The process begins with appointing key roles, such as the executive and non-executive directors. This involves developing and evolving policies such as remuneration policy, risk policies, whistleblowing policy, and social and environmental policies. This may not seem like something you need to do before an IPO; after all, you don’t want your company ideas shared until you reveal them on your IPO roadshow. However, having these policies in place will demonstrate to potential investors that your company is well managed and has a good foundation and culture.
The underlying objective is to give investors the confidence that their investment is being appropriately managed and their best interests protected.

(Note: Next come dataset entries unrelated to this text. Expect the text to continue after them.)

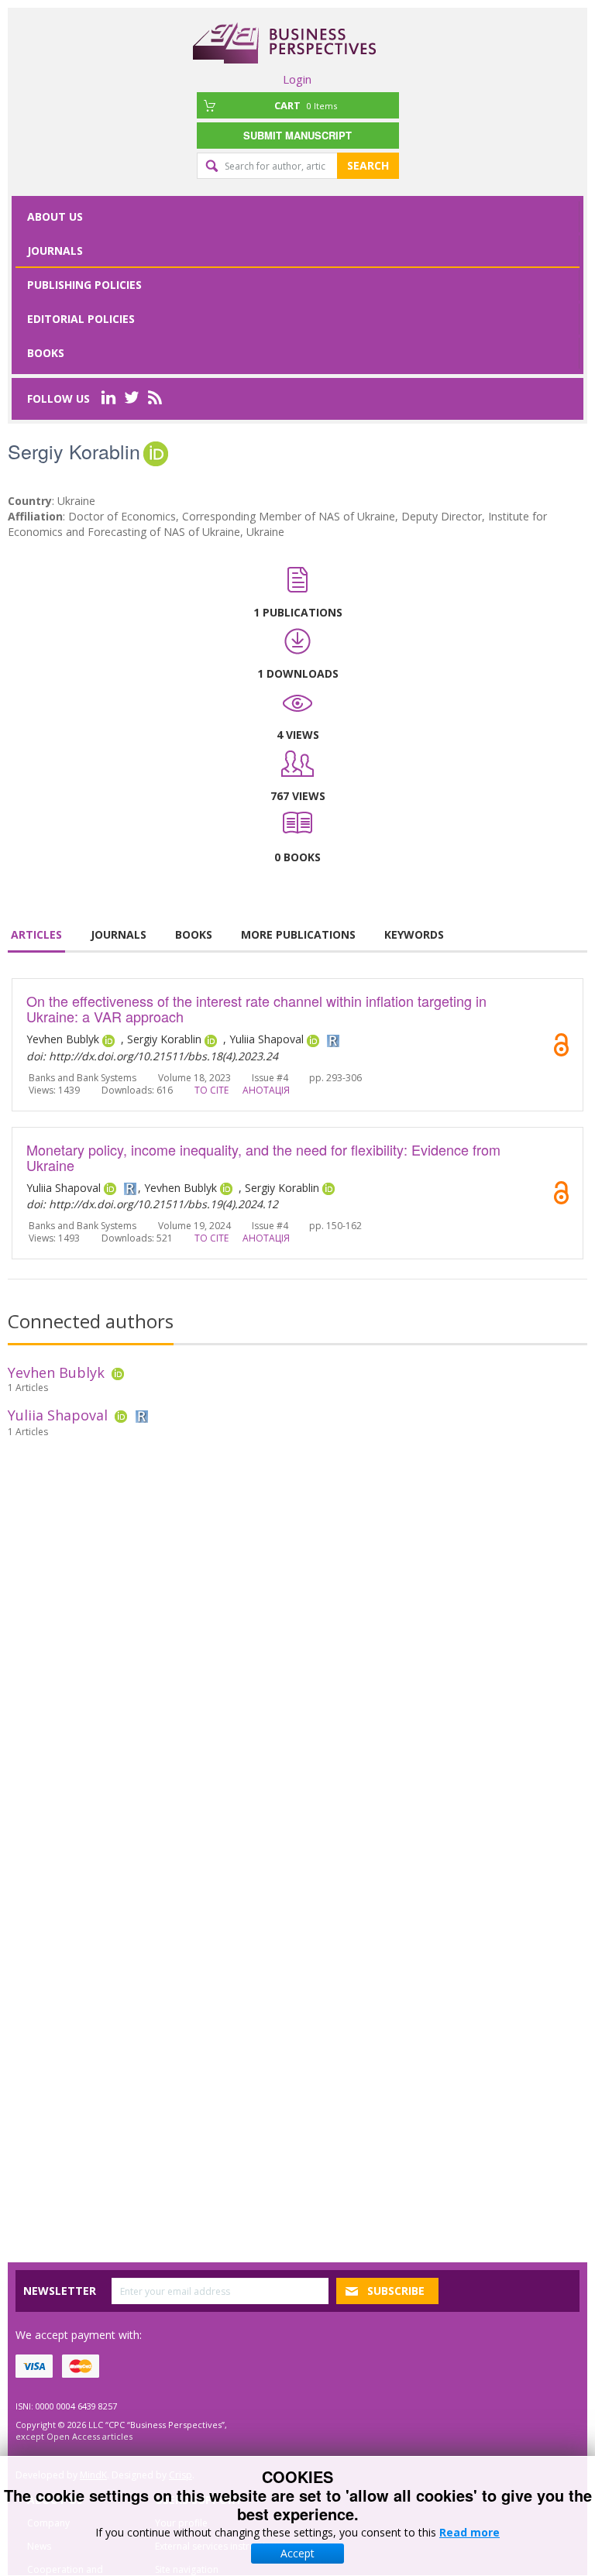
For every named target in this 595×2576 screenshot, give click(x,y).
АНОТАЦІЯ (266, 1090)
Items (305, 105)
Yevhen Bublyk (56, 1372)
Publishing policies (84, 284)
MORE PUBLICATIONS (298, 934)
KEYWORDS (414, 934)
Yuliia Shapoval (58, 1415)
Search (368, 165)
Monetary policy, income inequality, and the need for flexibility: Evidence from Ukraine (263, 1157)
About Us (55, 216)
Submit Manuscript (297, 135)
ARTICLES (36, 934)
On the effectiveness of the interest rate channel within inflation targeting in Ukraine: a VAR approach (256, 1008)
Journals (55, 250)
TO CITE (211, 1090)
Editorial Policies (81, 318)
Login (297, 79)
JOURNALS (118, 934)
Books (45, 352)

Be prepared to face challenges in the early stages of going public
The early stages of going public can be challenging as you adapt to the new regulatory environment and investor scrutiny. In order to ensure that the company is dedicated to transparency and ethical operations, directors should be aware of compliance issues associated with the company and how to deal with them.
By putting in place a robust IPO plan, knowing your investor base, and ensuring you have the financial capability, you will be setting yourself up for success. Working with an experienced adviser can help to give you an advantage in this exciting journey. Building relationships with all stakeholders as early as possible will benefit you in the early stages post-IPO.
Ultimately, the journey to an IPO is not without its challenges. However, if you’re prepared for the challenges and have a clear strategic focus, an IPO can be a great way to raise capital and expand your business.
When considering an IPO, it’s important to understand the many considerations that go into the process. This includes having a clear strategic focus, being prepared to share your strategy with institutional investors, understanding the risks and challenges of going public and having a robust financial model.
Additionally, it’s important to have a strong corporate governance structure in place and be prepared to face the challenges of being a publicly-traded company. By keeping these things in mind, you can make the journey to an IPO as smooth as possible.